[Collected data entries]
=== Begin Enclosure ===

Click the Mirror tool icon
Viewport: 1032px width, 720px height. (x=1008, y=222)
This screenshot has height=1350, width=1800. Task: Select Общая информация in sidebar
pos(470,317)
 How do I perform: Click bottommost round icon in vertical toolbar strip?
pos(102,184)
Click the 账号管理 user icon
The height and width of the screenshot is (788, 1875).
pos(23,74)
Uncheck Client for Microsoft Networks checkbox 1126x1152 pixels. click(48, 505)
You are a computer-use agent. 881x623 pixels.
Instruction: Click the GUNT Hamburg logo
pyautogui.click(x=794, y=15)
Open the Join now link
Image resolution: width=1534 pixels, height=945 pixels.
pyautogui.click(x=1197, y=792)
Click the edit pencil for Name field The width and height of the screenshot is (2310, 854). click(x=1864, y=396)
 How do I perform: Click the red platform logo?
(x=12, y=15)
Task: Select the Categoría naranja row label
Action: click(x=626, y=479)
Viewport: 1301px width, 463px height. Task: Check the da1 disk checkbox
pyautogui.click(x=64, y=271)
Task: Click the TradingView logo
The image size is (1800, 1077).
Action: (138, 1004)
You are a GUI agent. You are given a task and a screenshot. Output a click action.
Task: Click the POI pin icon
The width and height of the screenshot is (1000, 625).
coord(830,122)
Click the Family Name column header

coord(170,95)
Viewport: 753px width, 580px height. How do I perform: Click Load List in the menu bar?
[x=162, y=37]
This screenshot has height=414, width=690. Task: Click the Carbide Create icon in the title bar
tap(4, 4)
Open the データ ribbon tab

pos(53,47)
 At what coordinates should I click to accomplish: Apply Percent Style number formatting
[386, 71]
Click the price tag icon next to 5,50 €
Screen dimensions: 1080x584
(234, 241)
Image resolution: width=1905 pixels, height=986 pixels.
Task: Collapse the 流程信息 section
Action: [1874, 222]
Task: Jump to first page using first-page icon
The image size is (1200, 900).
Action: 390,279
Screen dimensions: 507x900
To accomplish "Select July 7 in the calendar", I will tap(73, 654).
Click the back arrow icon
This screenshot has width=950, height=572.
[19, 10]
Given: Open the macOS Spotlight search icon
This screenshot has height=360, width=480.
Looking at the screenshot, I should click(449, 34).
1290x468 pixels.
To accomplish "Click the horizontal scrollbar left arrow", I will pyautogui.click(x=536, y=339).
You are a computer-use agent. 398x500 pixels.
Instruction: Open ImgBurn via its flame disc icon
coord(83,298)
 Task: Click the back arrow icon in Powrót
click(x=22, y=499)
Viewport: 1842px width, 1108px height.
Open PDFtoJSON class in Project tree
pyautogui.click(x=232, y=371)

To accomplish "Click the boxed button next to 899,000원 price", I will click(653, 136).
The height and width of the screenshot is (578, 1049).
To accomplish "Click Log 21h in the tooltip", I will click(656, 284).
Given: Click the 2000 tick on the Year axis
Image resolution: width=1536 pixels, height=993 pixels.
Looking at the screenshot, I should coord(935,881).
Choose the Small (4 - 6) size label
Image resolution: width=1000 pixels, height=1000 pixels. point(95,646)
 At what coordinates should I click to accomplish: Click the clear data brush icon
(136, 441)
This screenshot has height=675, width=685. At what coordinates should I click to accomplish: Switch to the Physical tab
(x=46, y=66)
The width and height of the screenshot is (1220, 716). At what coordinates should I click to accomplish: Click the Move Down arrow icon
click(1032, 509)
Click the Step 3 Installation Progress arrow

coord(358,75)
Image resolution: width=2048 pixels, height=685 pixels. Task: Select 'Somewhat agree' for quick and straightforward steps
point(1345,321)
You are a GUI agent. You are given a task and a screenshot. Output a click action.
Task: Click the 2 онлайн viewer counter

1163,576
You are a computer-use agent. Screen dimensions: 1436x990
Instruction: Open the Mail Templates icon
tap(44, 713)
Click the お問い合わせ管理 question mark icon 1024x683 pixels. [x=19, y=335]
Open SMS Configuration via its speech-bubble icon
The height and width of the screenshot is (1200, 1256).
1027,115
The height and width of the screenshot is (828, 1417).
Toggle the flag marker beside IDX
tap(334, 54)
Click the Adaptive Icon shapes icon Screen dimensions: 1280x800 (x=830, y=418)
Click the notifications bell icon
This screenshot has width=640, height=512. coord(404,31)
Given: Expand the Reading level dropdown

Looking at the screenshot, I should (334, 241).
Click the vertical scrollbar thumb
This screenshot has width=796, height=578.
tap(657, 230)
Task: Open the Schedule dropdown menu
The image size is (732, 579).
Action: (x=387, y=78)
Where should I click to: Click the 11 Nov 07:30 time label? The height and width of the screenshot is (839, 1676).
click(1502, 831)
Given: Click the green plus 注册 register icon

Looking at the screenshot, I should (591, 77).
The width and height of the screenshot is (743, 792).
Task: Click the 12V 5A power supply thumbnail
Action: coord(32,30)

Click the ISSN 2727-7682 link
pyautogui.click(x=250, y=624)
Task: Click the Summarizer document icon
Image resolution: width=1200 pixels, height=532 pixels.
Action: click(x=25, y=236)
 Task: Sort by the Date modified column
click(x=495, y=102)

=== End Enclosure ===

* **Action item**:
In the data above, find each line that has the word "computer" and copy it out.

* **The completed task**:
You are a computer-use agent. 881x623 pixels.
You are a computer-use agent. 398x500 pixels.
You are a computer-use agent. Screen dimensions: 1436x990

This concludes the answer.